Re: [Nbd] libnbd

[Goswin von Brederlow <goswin-v-b@...186...>]

On Thu, Apr 18, 2013 at 11:36:51AM +0200, Wouter Verhelst wrote:
> So, it's probably time I start thinking about how to implement that.

+1.
 
> Since I want to end up with a clean API, it's probably best to start
> from what an ideal API would look like, and then implement that, rather
> than to start from the current code and try to nudge that into a clean
> API. That would probably fail; and having a clean API to work towards
> would also encourage me to clean up the current code where necessary.
> 
> To get a clean API, it's probably a good idea to first figure out what
> we would like to allow library users to do. I'm envisioning several use
> cases:
> 
> * Replacing the backend: something like qemu-nbd or gznbd would be
> implemented by having libnbd do "almost everything", except that the
> actual reads and writes are performed by that application.
> * Extending the backend: you'd notify libnbd somehow that you support
> this extra option in the protocol (which can then be negotiated with the
> client) or in the config file, and that if that option is enabled, that
> this particular function needs to be called at a particular place during
> the handling of a request. We could use this to implement, say, the
> copy-on-write feature. This should be implemented carefully enough so
> that users can optionally choose to replace the copy-on-write
> implementation by something else; this could make sense for backends
> that natively support snapshots or similar features.
> * Extending the protocol: something like xnbd (which has an additional
> protocol message for synchronization with failover NBD servers) would
> notify libnbd that it supports an extra option (which can then be
> negotiated with with the client). If this option is enabled during
> negotiation and the client then sends a particular message type or a
> message with a particular flag, a particular function should be called
> to handle it.
> * Alternate implementation of particular bits of the library, for
> performance improvements. For instance, one might wish to replace the
> select() etc calls with things like libevent.
> * Alternate protocol handling. For instance, someone might wish to
> implement unix domain socket handling, rather than TCP sockets.
> * Embedding. You would use everything from libnbd, but the main loop
> would be implemented elsewhere since you have an application that just
> happens to be exporting something over NBD, but does a load of other
> things as well.
> 
> I believe that's about it.
> 
> To get at something like that, I think it's pretty obvious we'll need a
> state machine. This would need to have the following features:
> * A function pointer to be invoked when entering a given state.
> * A condition which would cause the state to be entered. This could be
> things like "socket X is ready to be read", "we have an outstanding
> request and flag Y was negotiated with the client", "we have an
> outstanding request and flag Z was enabled in configuration".
> * For reasons of performance, *most* lookups in the state machine would
> preferably not use a hash table but O(1) algorithms instead.
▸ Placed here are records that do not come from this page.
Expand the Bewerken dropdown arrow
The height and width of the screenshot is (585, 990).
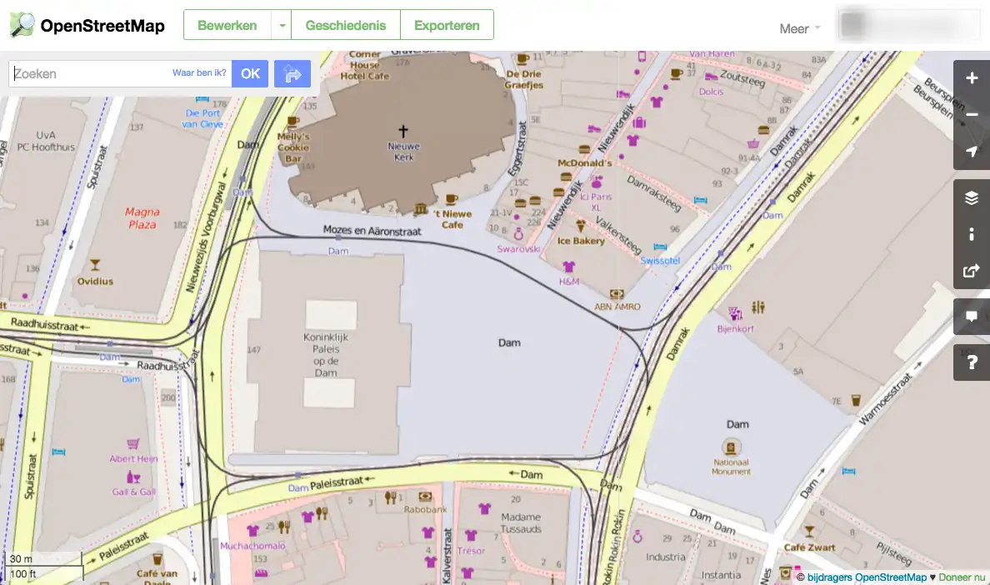coord(282,25)
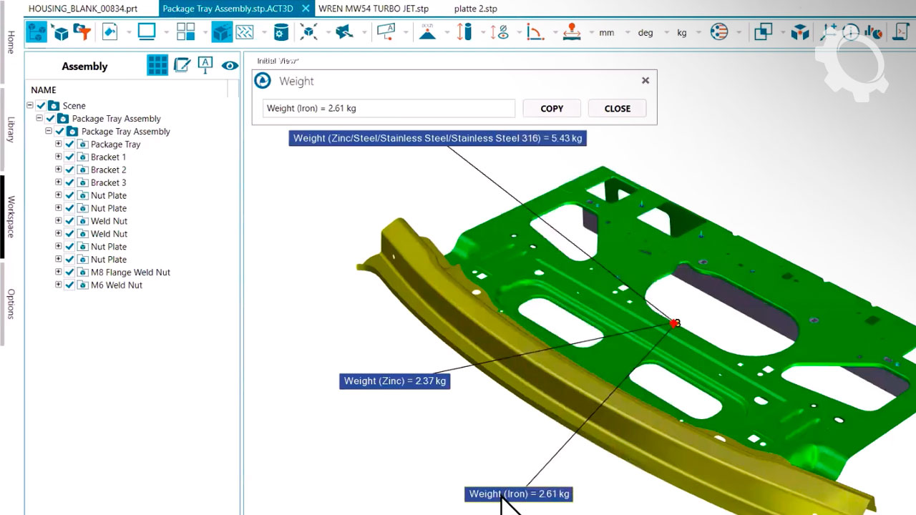Uncheck the Bracket 1 checkbox
The height and width of the screenshot is (515, 916).
[x=69, y=157]
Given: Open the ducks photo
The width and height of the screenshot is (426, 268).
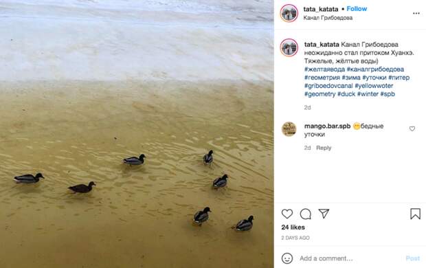Looking at the screenshot, I should pyautogui.click(x=137, y=134).
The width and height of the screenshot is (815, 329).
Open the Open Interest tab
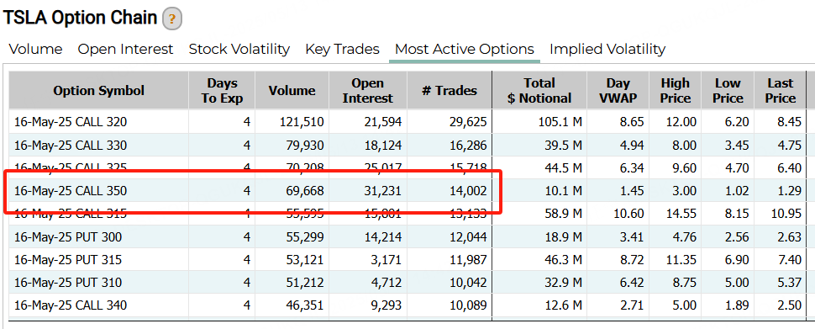(x=125, y=50)
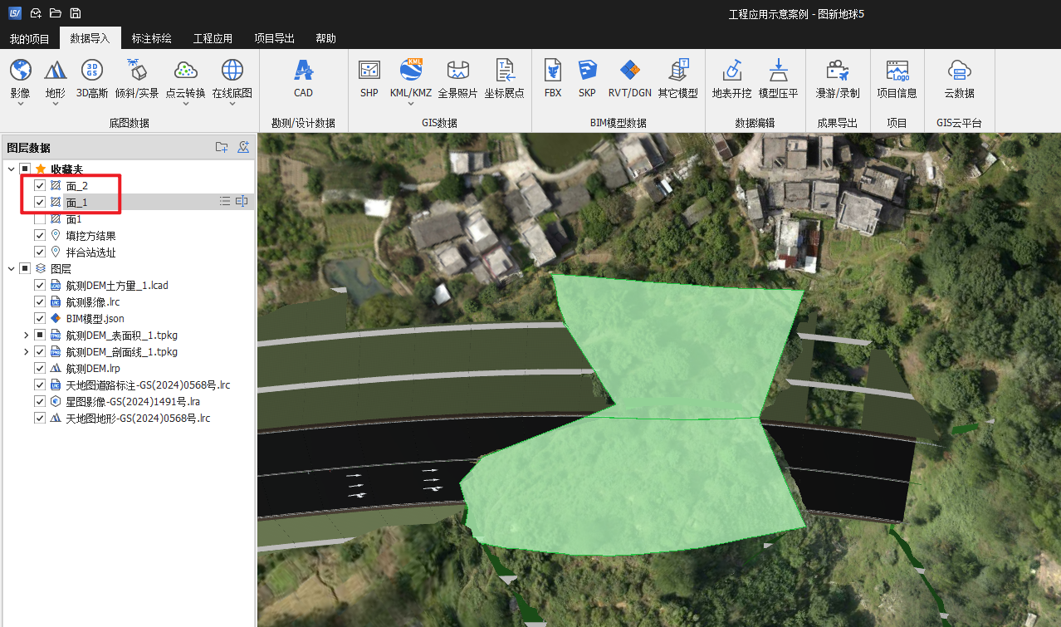Select the FBX model import icon
The image size is (1061, 627).
(x=553, y=71)
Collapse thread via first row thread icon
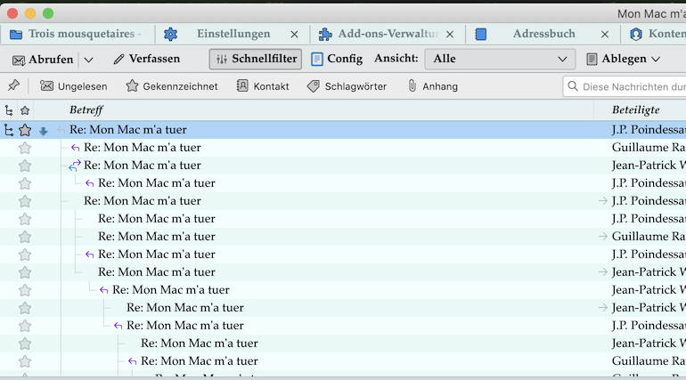 9,130
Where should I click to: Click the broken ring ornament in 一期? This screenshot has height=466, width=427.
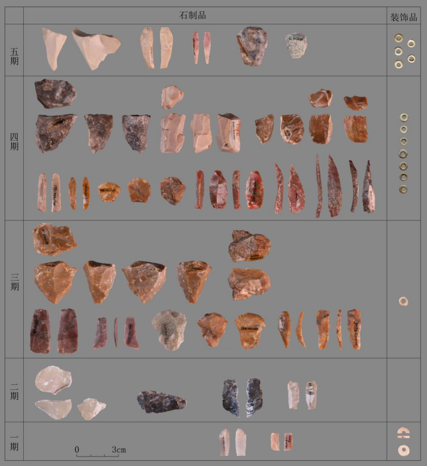(x=403, y=433)
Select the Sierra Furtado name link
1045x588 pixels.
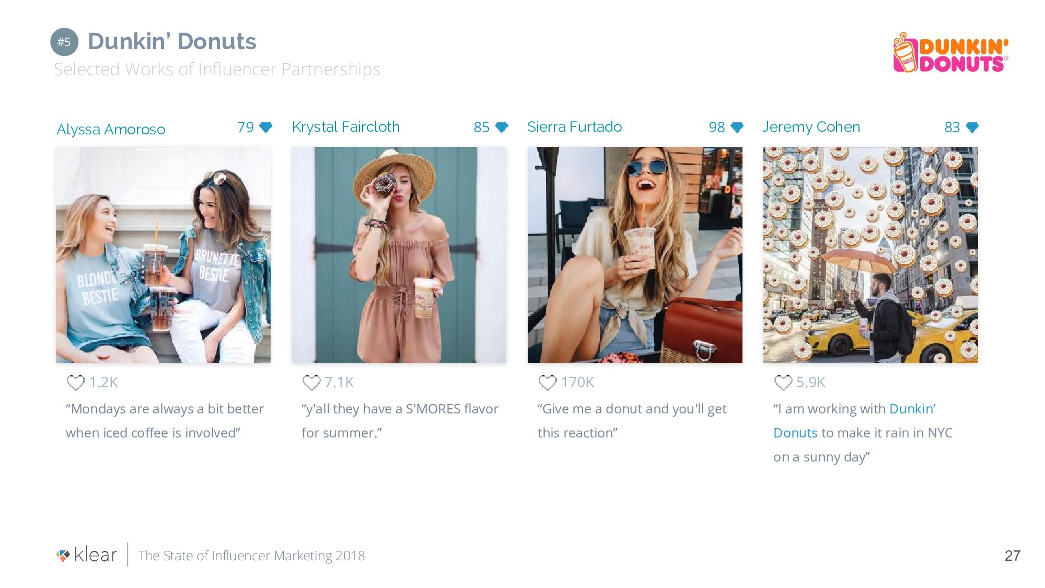574,127
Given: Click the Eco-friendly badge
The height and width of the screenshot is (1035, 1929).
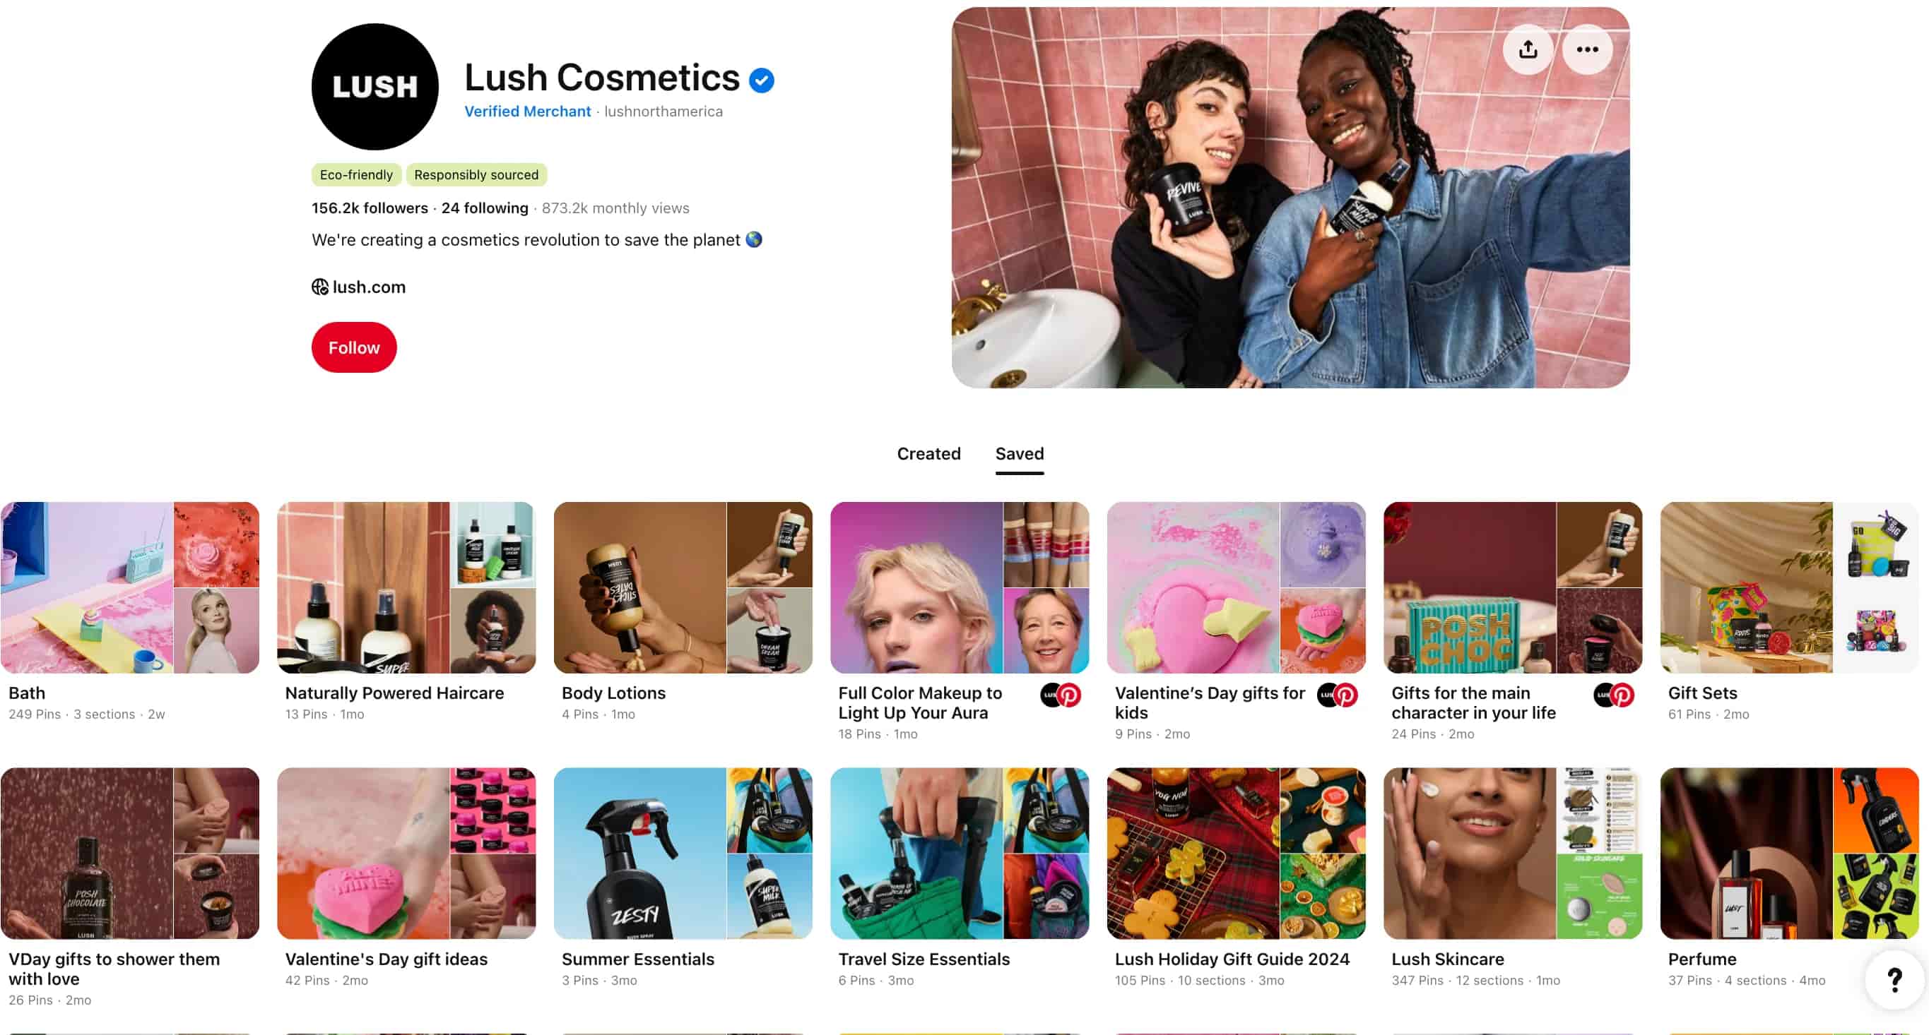Looking at the screenshot, I should tap(356, 175).
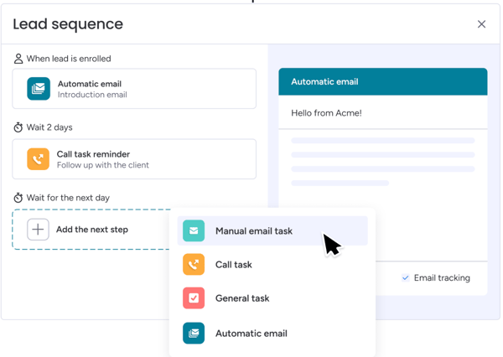Open the Automatic email Introduction email step card

(x=134, y=89)
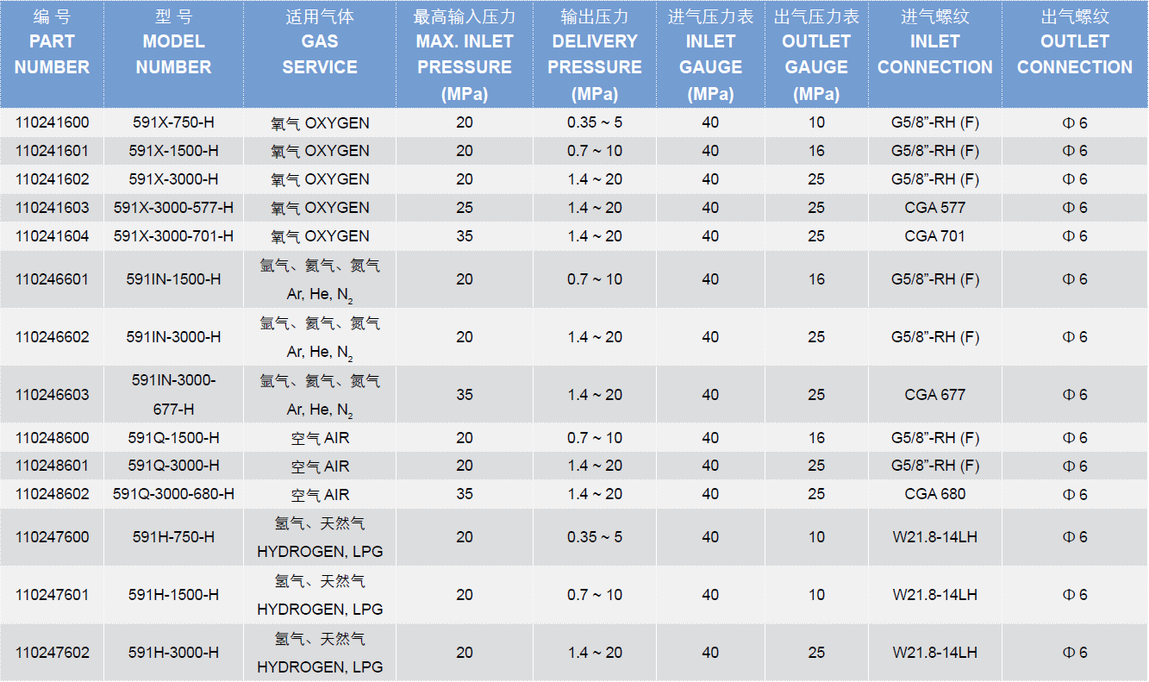Click the OUTLET GAUGE column header

click(816, 53)
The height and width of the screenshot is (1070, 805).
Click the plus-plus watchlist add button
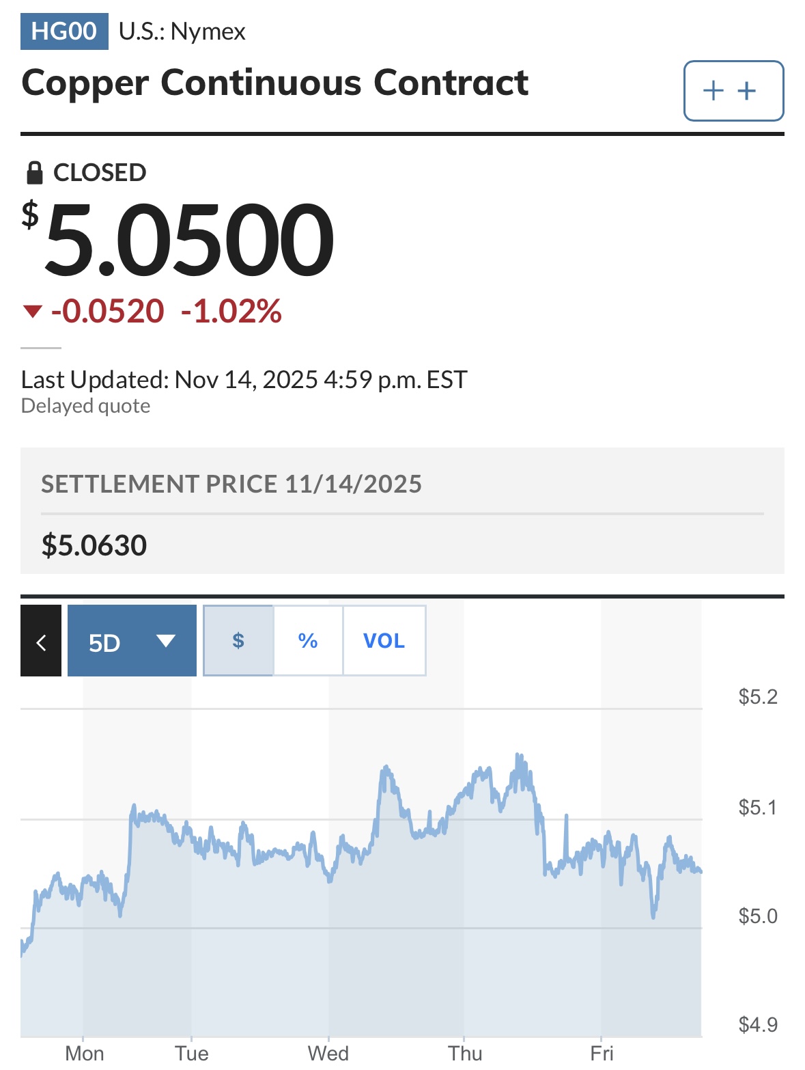(x=733, y=91)
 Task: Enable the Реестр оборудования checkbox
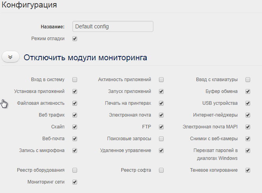[x=75, y=170]
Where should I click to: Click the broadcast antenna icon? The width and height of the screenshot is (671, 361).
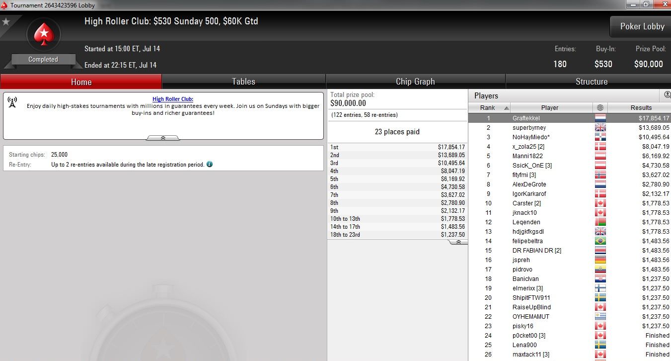[x=12, y=102]

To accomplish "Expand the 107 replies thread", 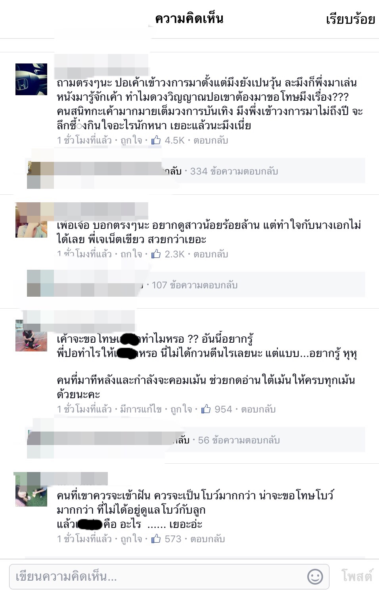I will pos(195,285).
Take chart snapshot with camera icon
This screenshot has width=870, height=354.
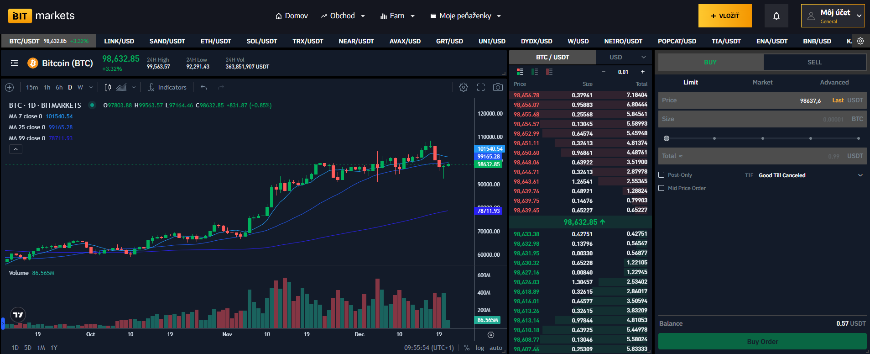pos(498,87)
E.g., we
> could have a hash table of possible states out of which an actual state
> machine is built at accept() time for a client socket, which then uses
> ->next_state pointers or some such.
> * We'd need some functions to create new states.
> * There should be some API to be able to explicitly set a particular
> state, or to set a particular flag in the state machine.
> * Some states may need the state machine to skip or ignore if conditions
> aren't satisfied (e.g., a copy-on-write state would need to be
> skipped/ignored if the option isn't enabled; or a "sync data for this
> request after the write" state would need to be skipped if the request
> we're handling doesn't have the FUA flag set) while others may need to
> the state machine to wait until all conditions are met (e.g., the "read
> data" state shouldn't be entered until the socket actually has data
> waiting). Maybe some states may need the state machine to wait in some
> cases but skip in others for one and the same state?
> 
> I'm undecided whether the state machine should be primarily linked to
> the socket or primarily linked to a request. In the former case,
> select() would just need to ensure that a state machine is moved from
> the "waiting for data"  to the "ready to read" state (or not touched if
> it isn't in the "waiting for data" state), which would be fairly easy to
> implement and shouldn't have a lot of performance issues, but would make
> handling requests in parallel fairly complicated. In the latter case,
> handling requests in parallel should be fairly trivial (we just read
> requests from a socket and create a new state machine instance), but
> doing so quickly might be an issue.

Maybe you need more than one. I would think there should be 2 "state
machines" for server and 2 for clients:

-----------------------------------------------------------------------

- server / listener

This accepts new connects and handles feature negotiation with the client.
After negotiation a new device "state machine" is created.

- device

This handles the recieving and replying to requests and the state of a
running connection. A device has a queue of requests and functions to
handle them.

-----------------------------------------------------------------------

- connecter

This is the other side for the server / listener and handles feature
negotiation with the server. After negotiation a client "state
machine" is created.

- client

This is handles sending requests to the server and recieving replies
for a running client connection. A client has a queue for requests and
callbacks for events (request finsihed / failed).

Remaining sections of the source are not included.